Kinsey of course must make a fascinating subject, but this biography is a bit of a let down. It’s one of those hackneyed, unsophisticated jobs. Often you wonder, Why on earth has this author chosen Kinsey to write a biography on? James Jones doesn’t seem to have any throbbing fascination with the study of sex, nor does he appear to take an historian’s interest in Kinsey’s era – the 1940s and 1950s when all the major work on Kinsey’s sex reports was being done.
For example, the biography describes Kinsey’s meeting and friendship with film maker and all round exotic Kenneth Anger. If James Jones had taken any interest in art, culture and sexuality, this should have been a fascinating passage in the book. Rather, Jones didn’t seem to have much of a clue or interest in what Anger did at all. We learn that Anger masturbated on film for Kinsey. Big deal.
This may be nitpicking, but I also found James Jones’ prose terrible in places. The text reads like a mechanic’s manual. Dull, dull, dull. The only thing that kept me going throughout the biography was Kinsey himself. How anyone can make such a controversial figure into such a yawn beggars belief. I hereby pledge to never read another book by this author.
Okay, enough bitchiness. In a nut shell, Kinsey’s story is one of early religious repression. Through his work as a scientist he takes on the subject of sexuality through a marriage course he helped to set up at his university. This in turn led onto Kinsey’s famous sex ‘histories’, where Kinsey would interview subjects about their sex histories. It was these thousands of histories that made up his two volumes on male and female sexuality. These field reports on sexuality broke all the pre-conceived ideas about the sexual habits of Americans – Kinsey’s reports told of high levels of homosexuality, masturbation etc. etc.
More controversially, he took histories of paedophiles and used them in his studies. Plus he made films of people actually having sex for his, depending on how you look at it, ‘studies’. To illustrate the extreme views some took of the controversial scientist, the wife of one his former colleagues refused to be interviewed for the book, insisting that Kinsey was a ‘dirty old man’.

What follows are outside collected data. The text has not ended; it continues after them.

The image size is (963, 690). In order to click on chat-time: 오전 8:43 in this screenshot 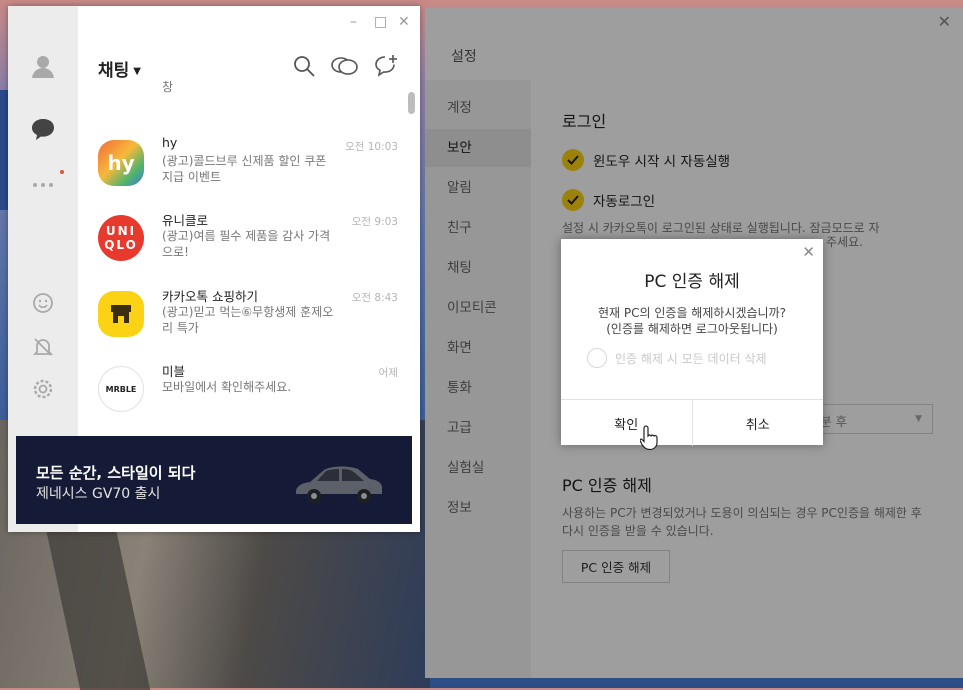, I will do `click(374, 298)`.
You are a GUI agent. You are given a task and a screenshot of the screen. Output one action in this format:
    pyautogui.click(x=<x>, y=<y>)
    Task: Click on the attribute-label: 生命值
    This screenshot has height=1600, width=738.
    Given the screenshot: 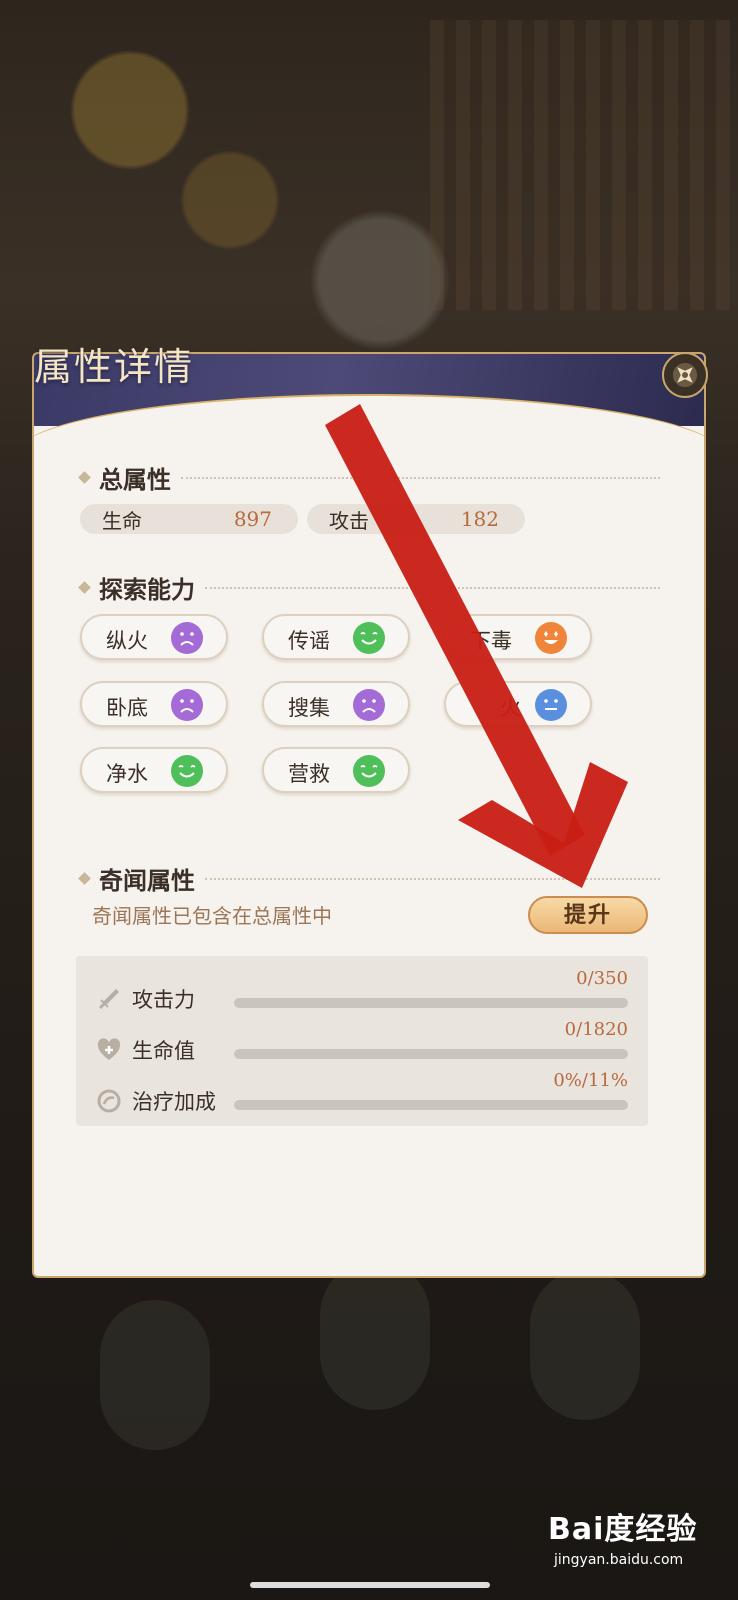 What is the action you would take?
    pyautogui.click(x=164, y=1051)
    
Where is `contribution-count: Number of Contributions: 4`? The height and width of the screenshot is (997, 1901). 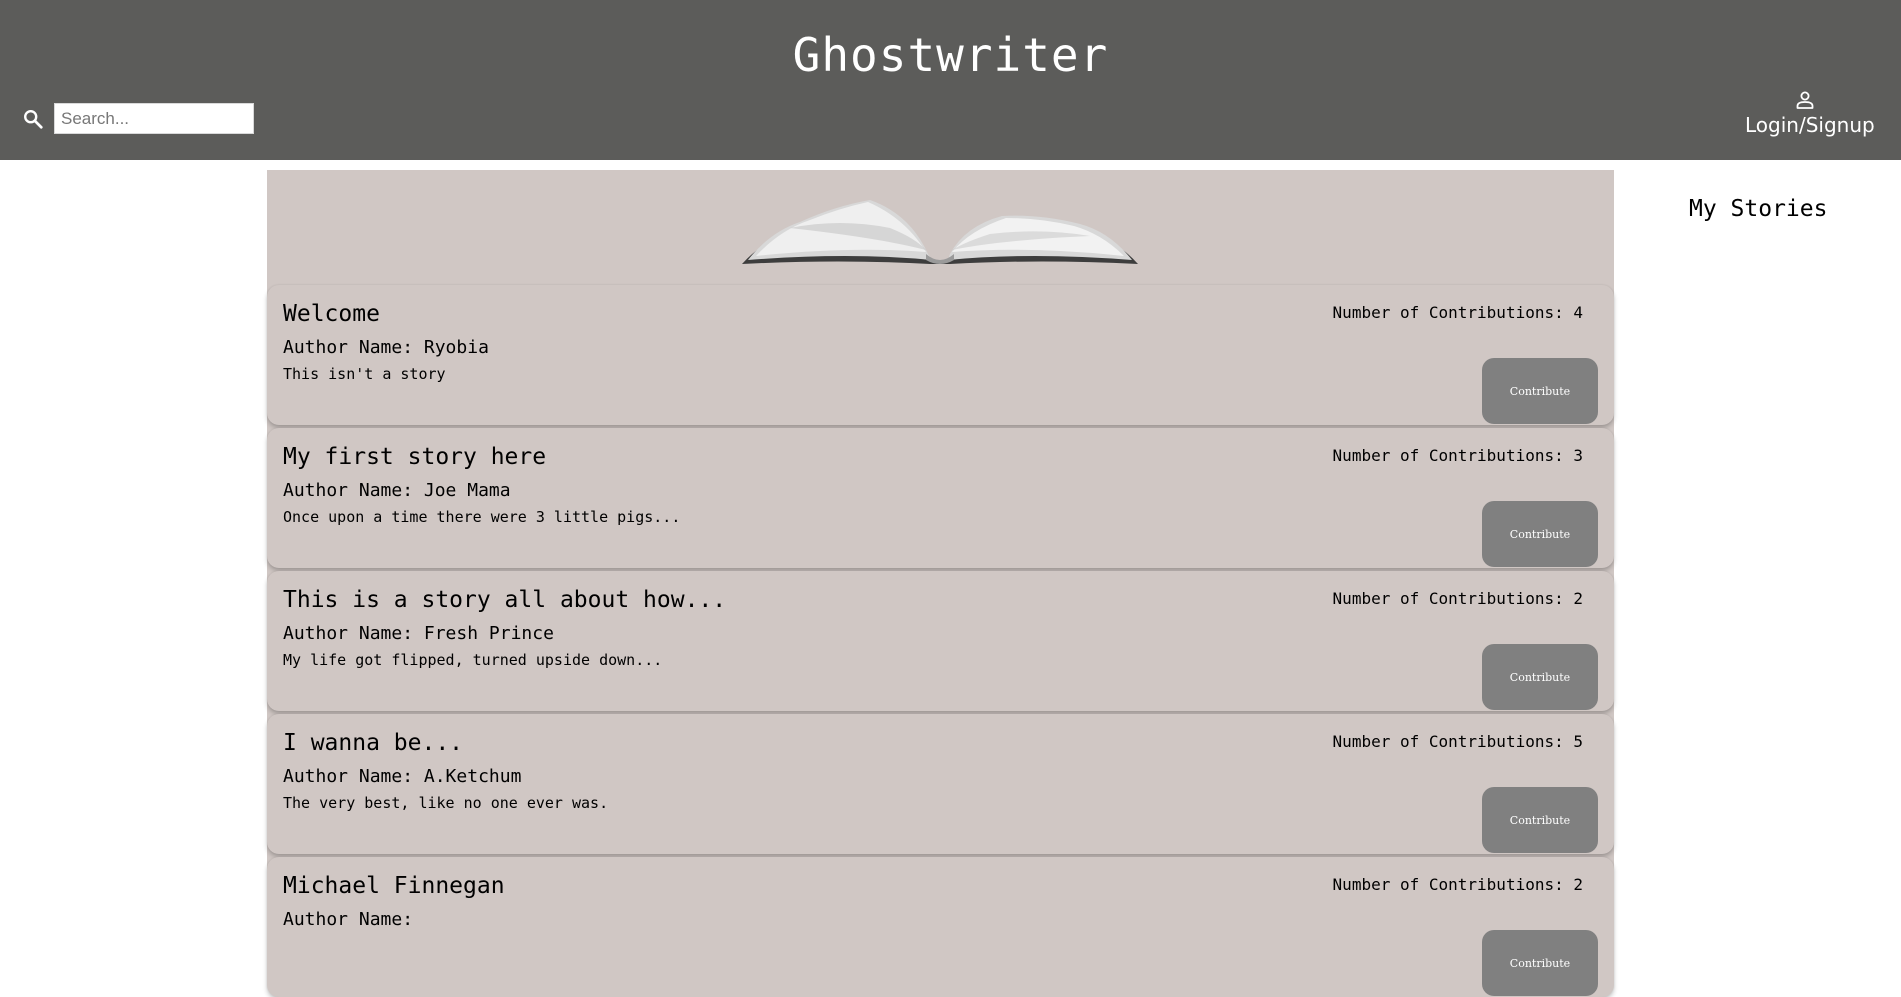 contribution-count: Number of Contributions: 4 is located at coordinates (1458, 312).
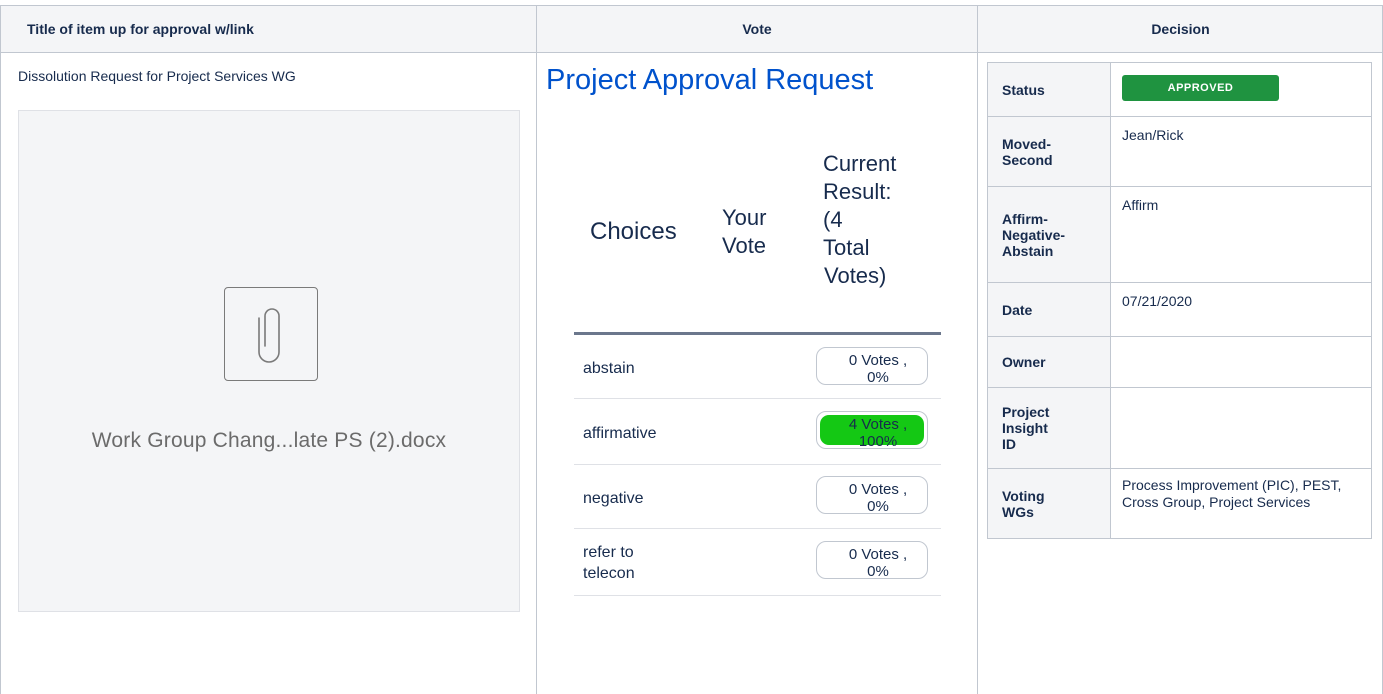 This screenshot has width=1383, height=694. What do you see at coordinates (268, 29) in the screenshot?
I see `header-title-column: Title of item up for approval w/link` at bounding box center [268, 29].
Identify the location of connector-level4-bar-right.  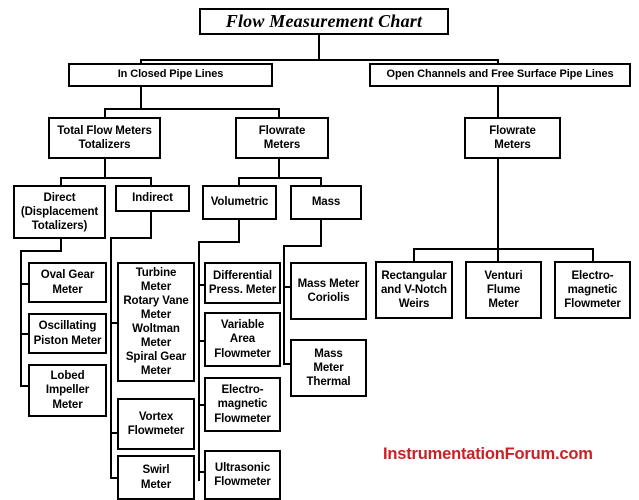
(504, 249).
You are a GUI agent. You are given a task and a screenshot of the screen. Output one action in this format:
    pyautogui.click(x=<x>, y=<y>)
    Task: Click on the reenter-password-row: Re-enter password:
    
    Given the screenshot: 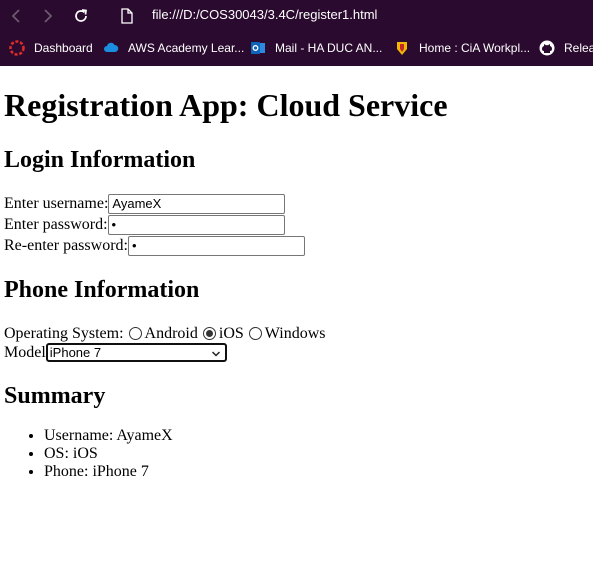 What is the action you would take?
    pyautogui.click(x=154, y=246)
    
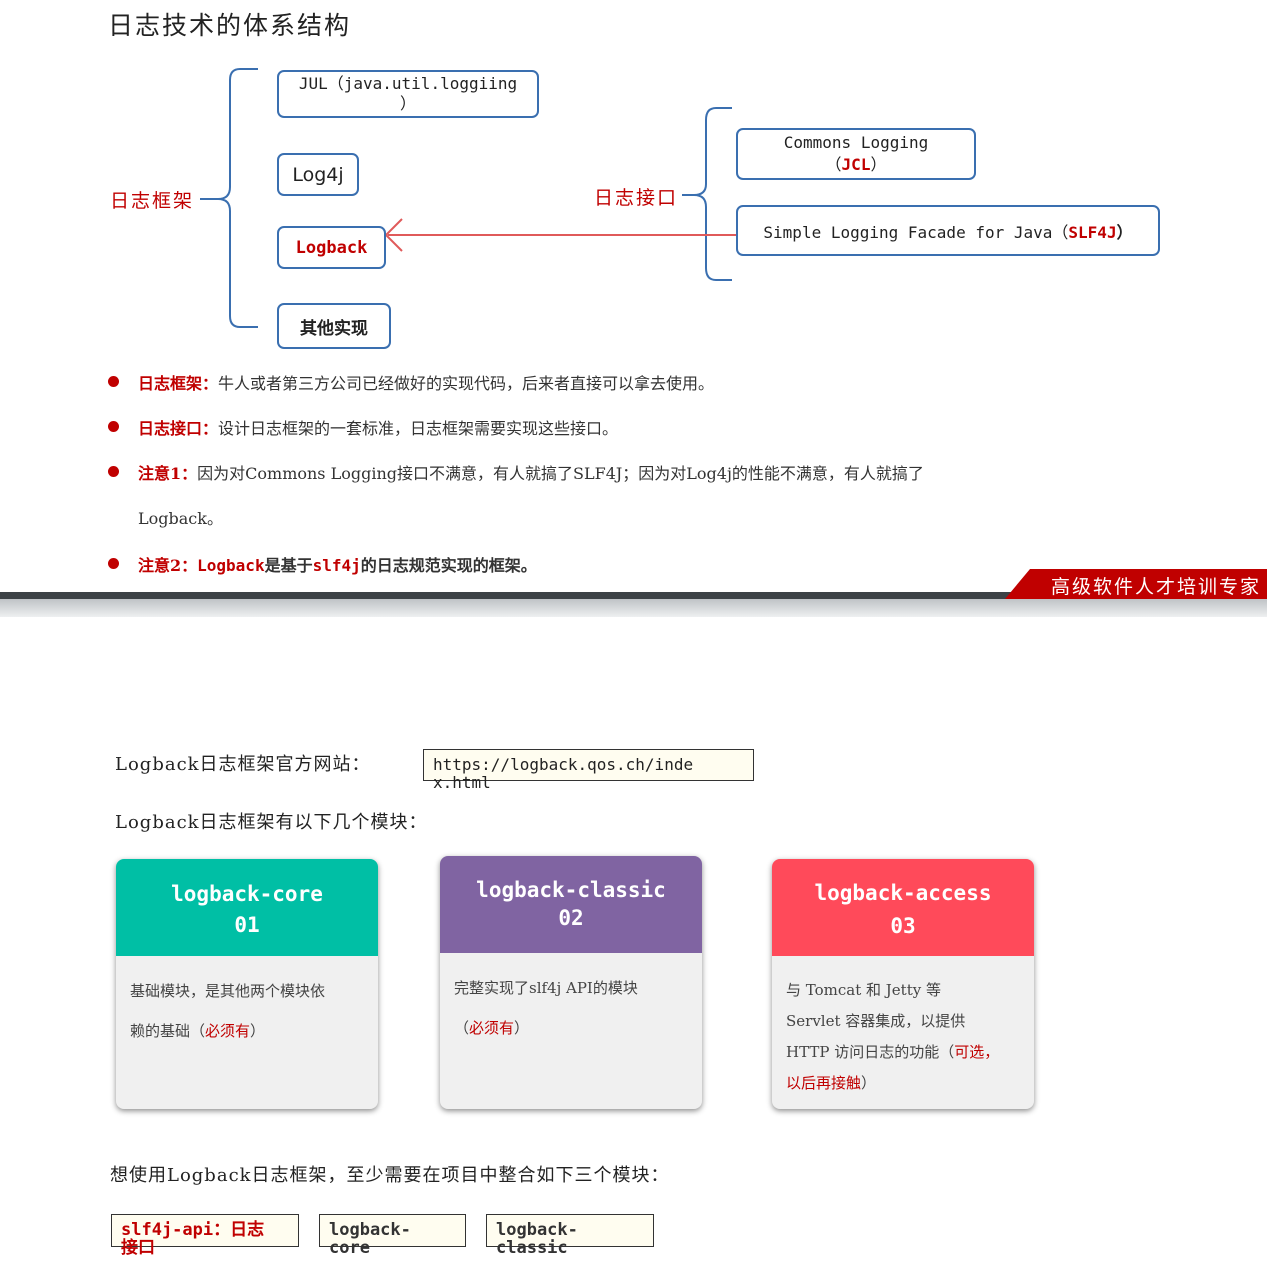  What do you see at coordinates (571, 904) in the screenshot?
I see `module-card-header: logback-classic 02` at bounding box center [571, 904].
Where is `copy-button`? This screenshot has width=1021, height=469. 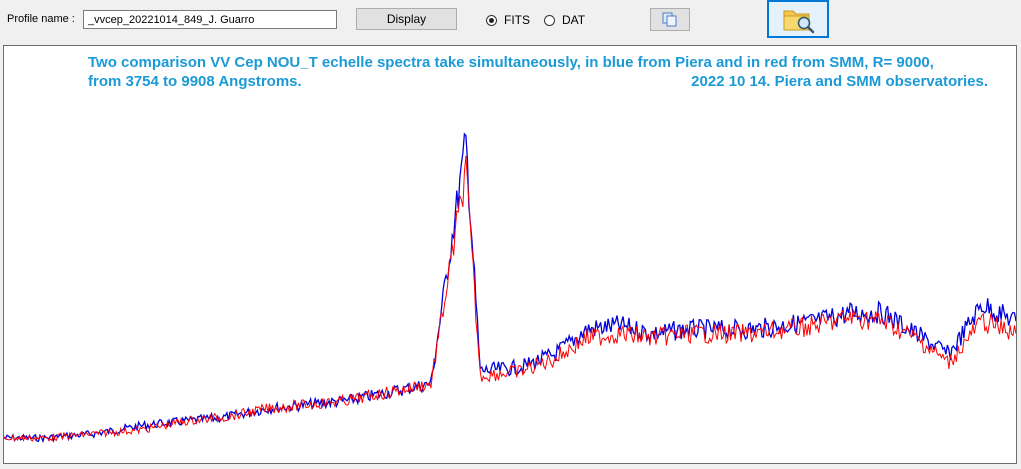 copy-button is located at coordinates (670, 20).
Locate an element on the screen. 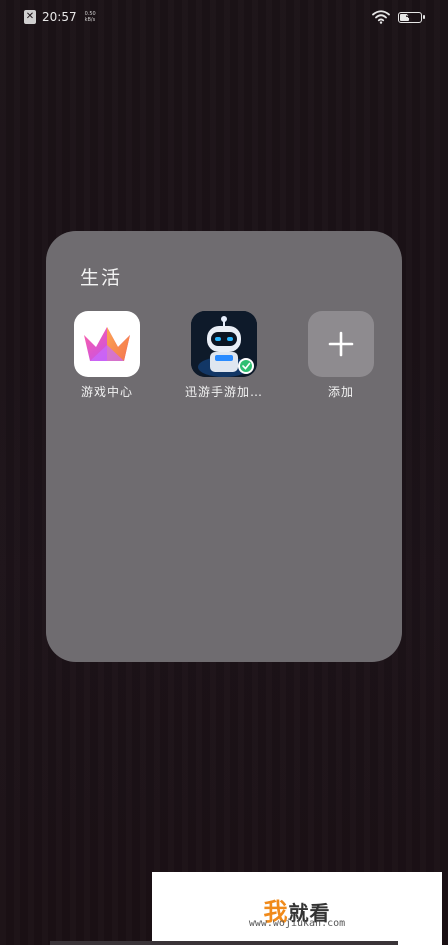  watermark-url: www.wojiukan.com is located at coordinates (297, 924).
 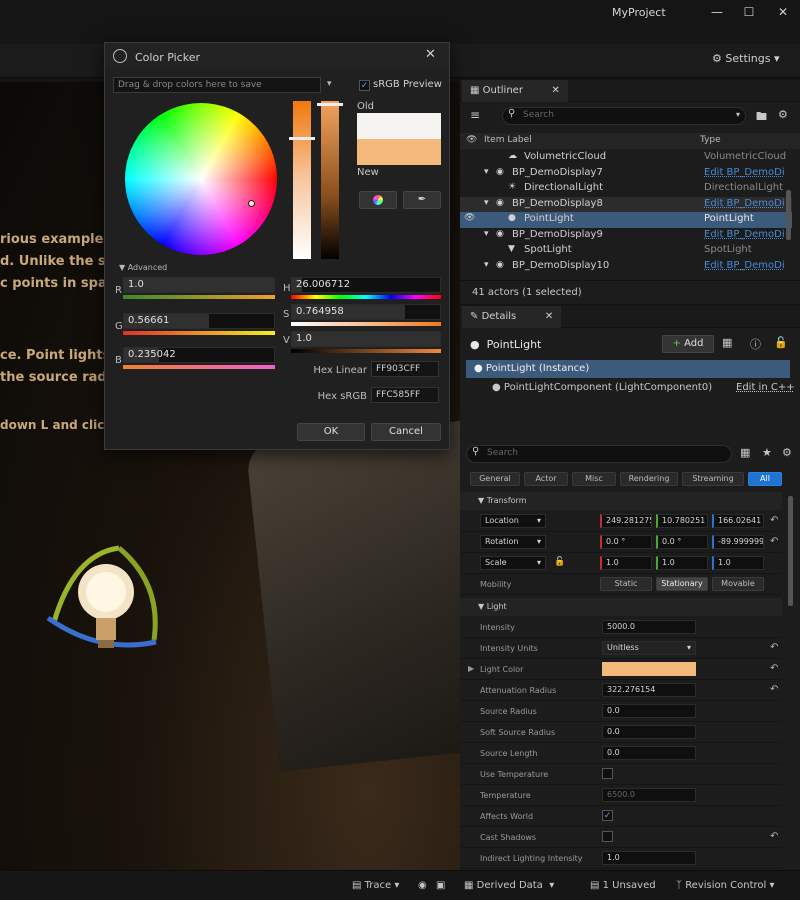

At biography's end you do indeed wonder if Kinsey was a dirty old man. He doesn’t come across as a particularly likeable man. He was bossy and a real know it all. If James Jones is right, he even hit on his students while on camp with them (they were of adult age, it should be reminded).
James Jones states that Kinsey was a homosexual (plus a masochist), and that this was his major problem. But I’m not so sure that Kinsey was entirely 100% homosexual. This seems to go against his own theories that everyone, given the chance to be sexual from a very early age, is basically bi-sexual. He seemed to continue to have sexual relations with women right up to his death. (He is described as having sex with one of his colleagues’ wives at one of his sex sessions.) Yet surely, after such risky behaviour with students, he could have eventually given up sex with women entirely if he was completely homosexual.
I sensed that James Jones had a bit of an axe to grind in proving Kinsey to be homosexual. Every time Kinsey became emotional over the repression of homosexuals or took up the cause of homosexual oppression, Jones points to this as proof positive of Kinsey’s homosexuality. Hmmm. I’m not entirely convinced.
When I finished reading this biography I found Kinsey a bit on the creepy side, but having pondered the details of the book for a week or so, I’m more sympathetic to Kinsey. He may have got a bad deal in this biography. He is undoubtedly a highly complex man. He deserves a more sophisticated biographer. Undoubtedly it would be best to actually read Kinsey’s work to find out more about him and where he's coming from.
Avoid at all costs. Check out Amazon’s reviews. There are a few suggestions there for other books on Kinsey to read.